I bring to my study of historical theology an unusual personal background. Born into the home of a Pilgrim Holiness pastor in the mountains of North Carolina, my interests in theology began in childhood as I tried to understand the doctrine of entire sanctification my father preached. As an undergraduate at Houghton College, my theological questions sent me on a quest to understand Christian history; and experiences in a rural Episcopal parish profoundly affected my understanding of sacraments. During studies at Fuller Seminary I came to know a monastery in the Mojave Desert, where I learned to cherish the ancient spiritual traditions of Christianity. While doing research on the English Reformation at the University of Cambridge, I became a Roman Catholic (October 1982). Three years later, after finishing my PhD and teaching at the University of Alabama, I returned to Saint Andrew’s Abbey in California to become a monk. Five years of monastic life deeply affected my development as a theologian. When I decided to return to academic life in 1990, Westmont College invited me to teach in their History Department.

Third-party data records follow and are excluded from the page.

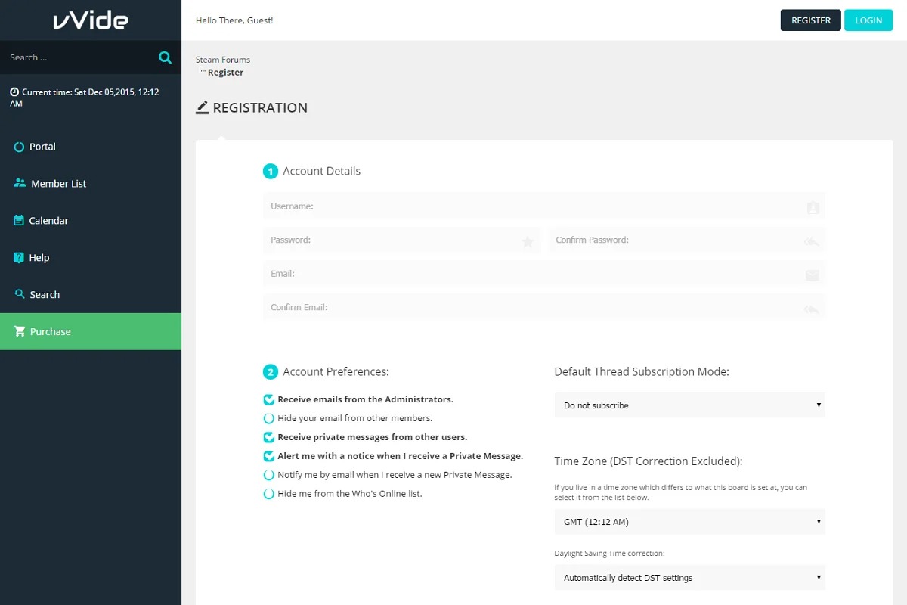Click the Help question mark icon

click(19, 258)
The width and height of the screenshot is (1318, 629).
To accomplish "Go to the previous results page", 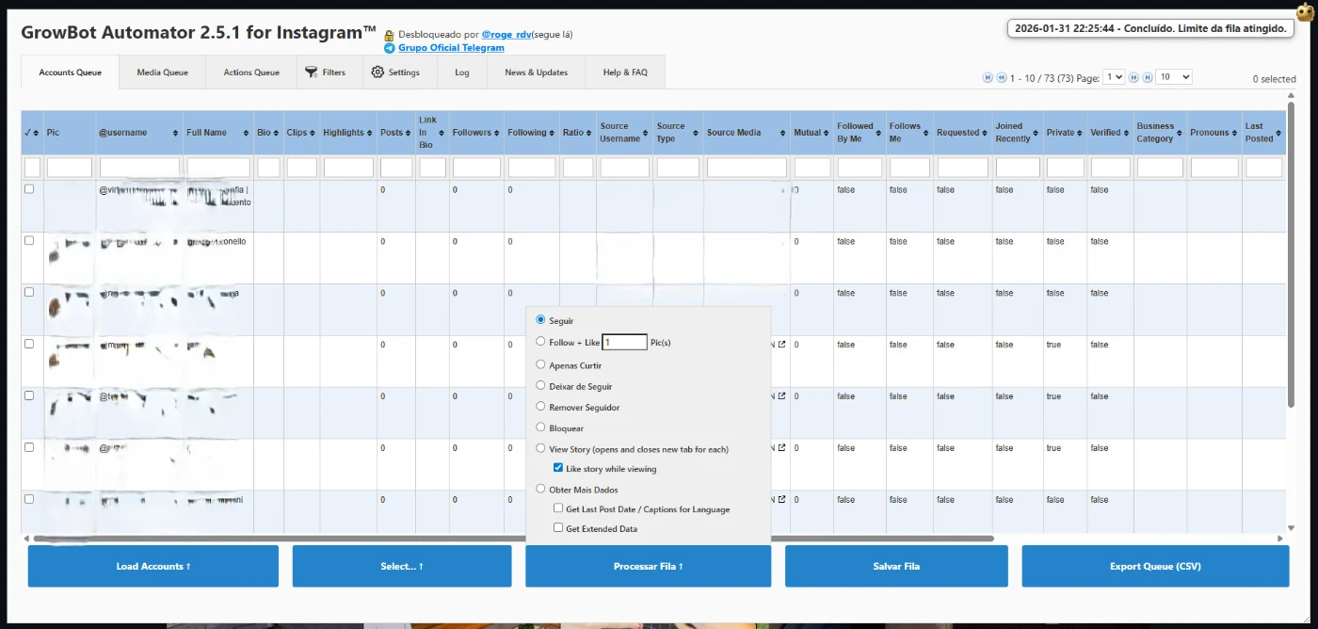I will pos(1002,77).
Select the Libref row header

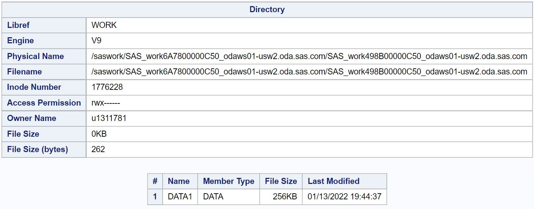44,25
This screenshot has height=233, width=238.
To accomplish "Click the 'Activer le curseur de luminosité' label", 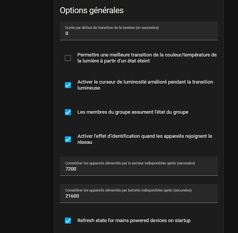I will click(x=145, y=85).
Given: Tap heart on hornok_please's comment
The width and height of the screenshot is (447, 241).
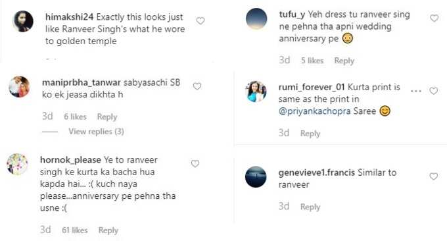Looking at the screenshot, I should 195,163.
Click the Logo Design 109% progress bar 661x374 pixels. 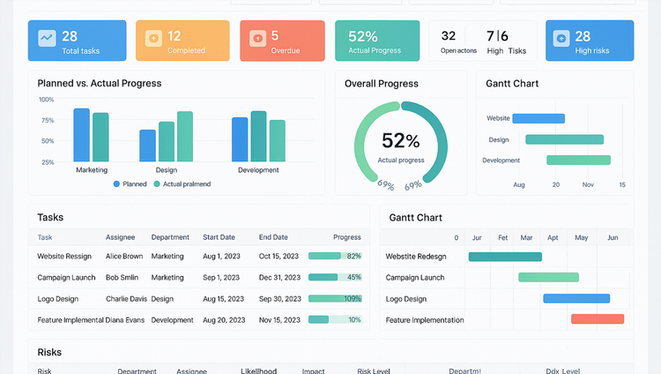[335, 298]
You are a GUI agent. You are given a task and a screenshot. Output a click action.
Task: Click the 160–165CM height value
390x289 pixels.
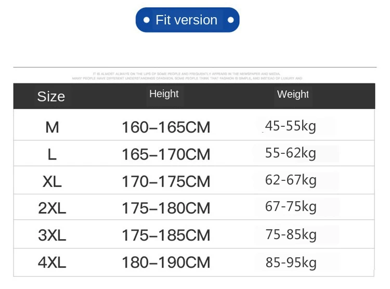166,127
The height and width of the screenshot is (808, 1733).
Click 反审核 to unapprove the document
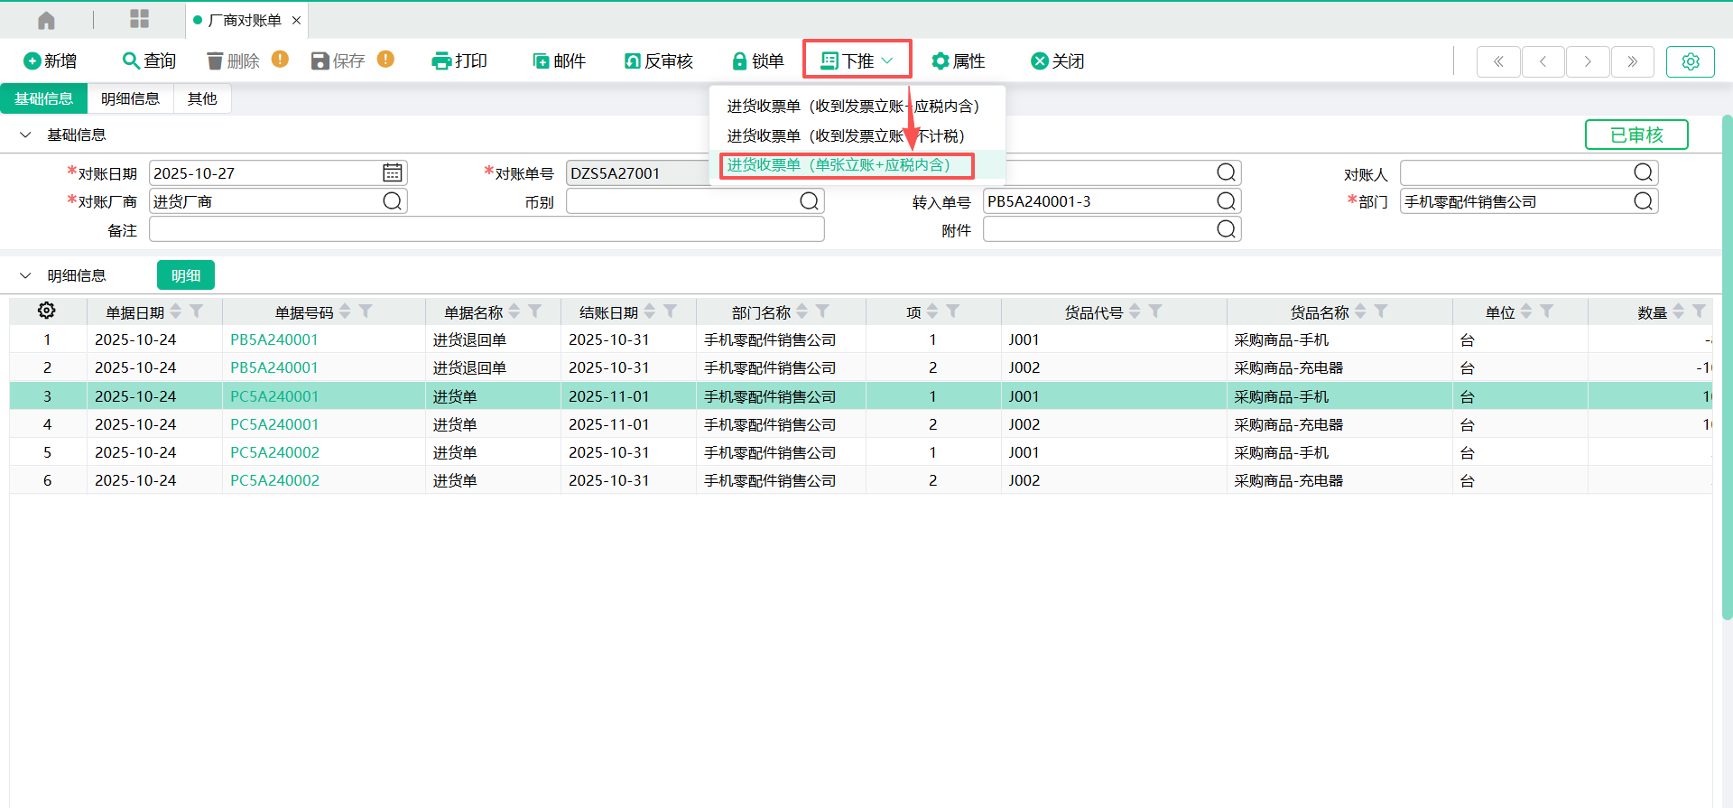point(659,61)
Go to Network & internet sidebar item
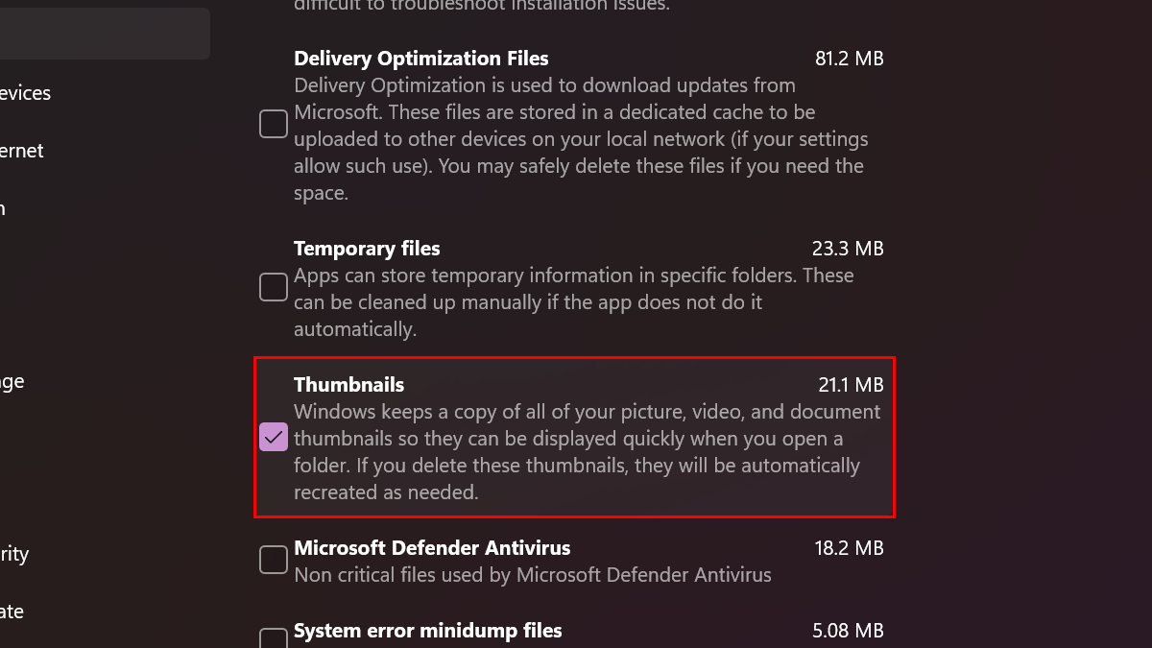1152x648 pixels. [21, 151]
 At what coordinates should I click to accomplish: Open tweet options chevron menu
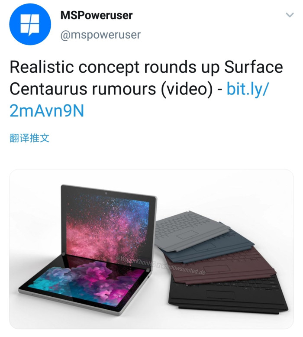pos(290,15)
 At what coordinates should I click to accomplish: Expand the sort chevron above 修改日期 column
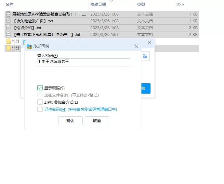(112, 1)
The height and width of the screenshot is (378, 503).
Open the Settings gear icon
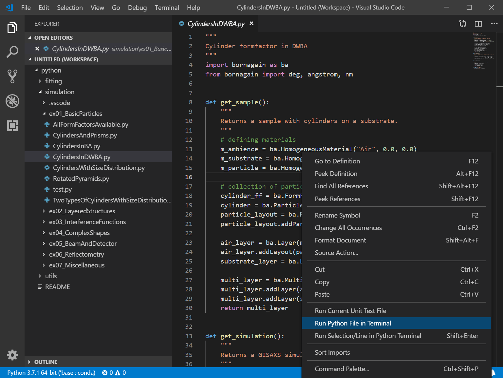pos(12,355)
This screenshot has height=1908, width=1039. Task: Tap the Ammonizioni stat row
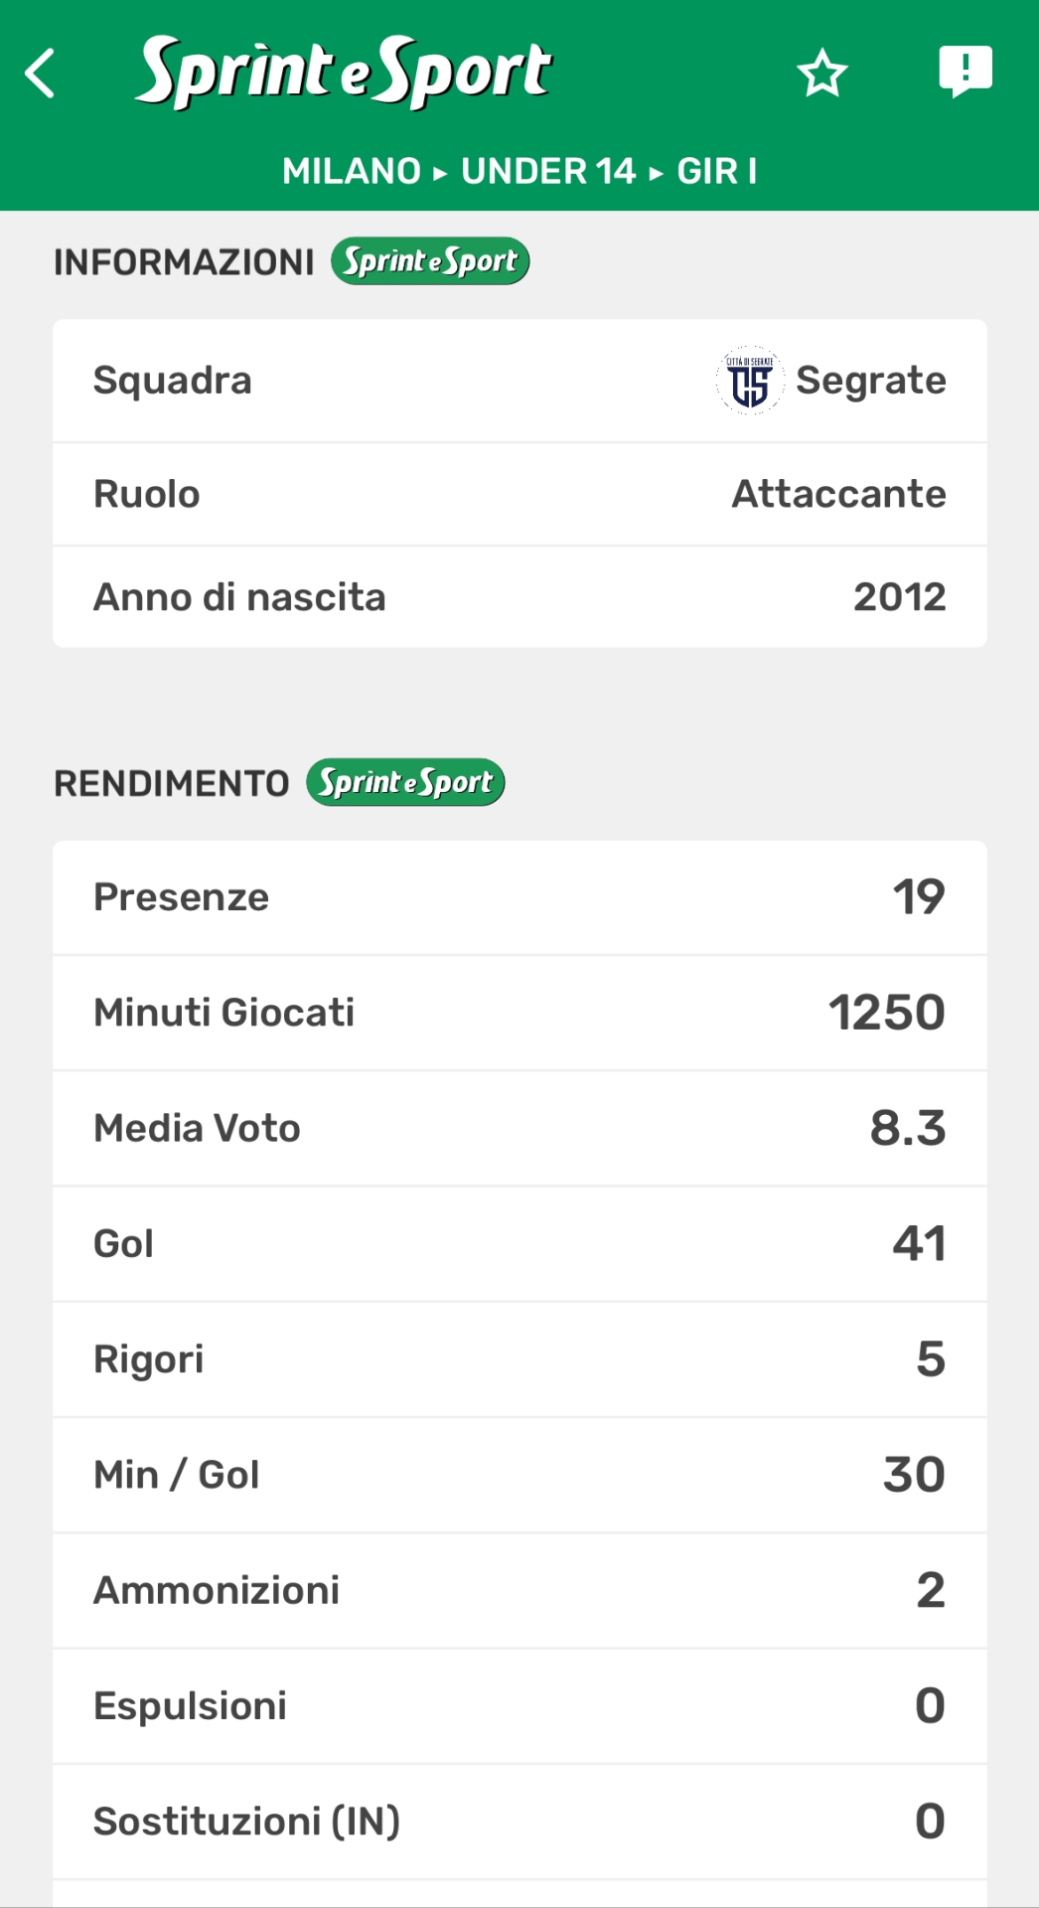pos(520,1590)
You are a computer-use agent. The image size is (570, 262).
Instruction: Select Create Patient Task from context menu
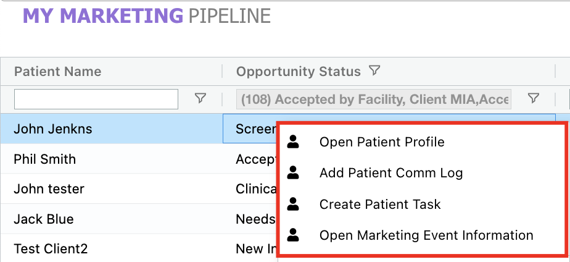[380, 204]
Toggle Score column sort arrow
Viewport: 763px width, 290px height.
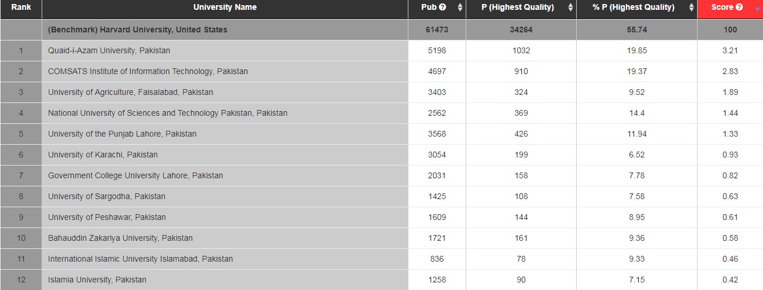click(x=757, y=9)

I arrived at Saint Louis University in 1992 and have enjoyed being part of a dynamic and innovative period in the Department of Theological Studies. As Director of Undergraduate Studies (1994-1997), I participated in the growth of our program from a dozen students to over 130 majors and minors. Outcomes assessment based education became a keen interest of mine and was an integral part of the curriculum reform process that I led from 1993-1997.

My original area of scholarship focused on early modern English theology, and I have published on English sabbatarianism, Richard Greenham, and Elizabethan pastoral care. In the 1990s my research interests expanded to include John Henry Newman and Christian historiographical traditions. At the encouragement of colleagues in the early 2000s, I began exploring the papal infallibility debates of the 1860s and how history was employed by key theologians. This has been a fascinating area of research, which has led to fruitful projects.

I am passionate about learning and find no greater pleasure than observing that experience unfold in the lives of my students. Most recently, I have had the privilege of working on the development of a college-in-prison program at SLU. Working with this new population of students has heightened my appreciation for the privilege of learning—and the damage done when that opportunity is withheld.

Beyond the classroom and study, life is filled with the joy of my three sons: Geoffrey, Emanuel, and Luke. I am an avid swimmer, weight trainer, and feel blessed by friendships with dynamic colleagues in a theology department that has direction and purpose.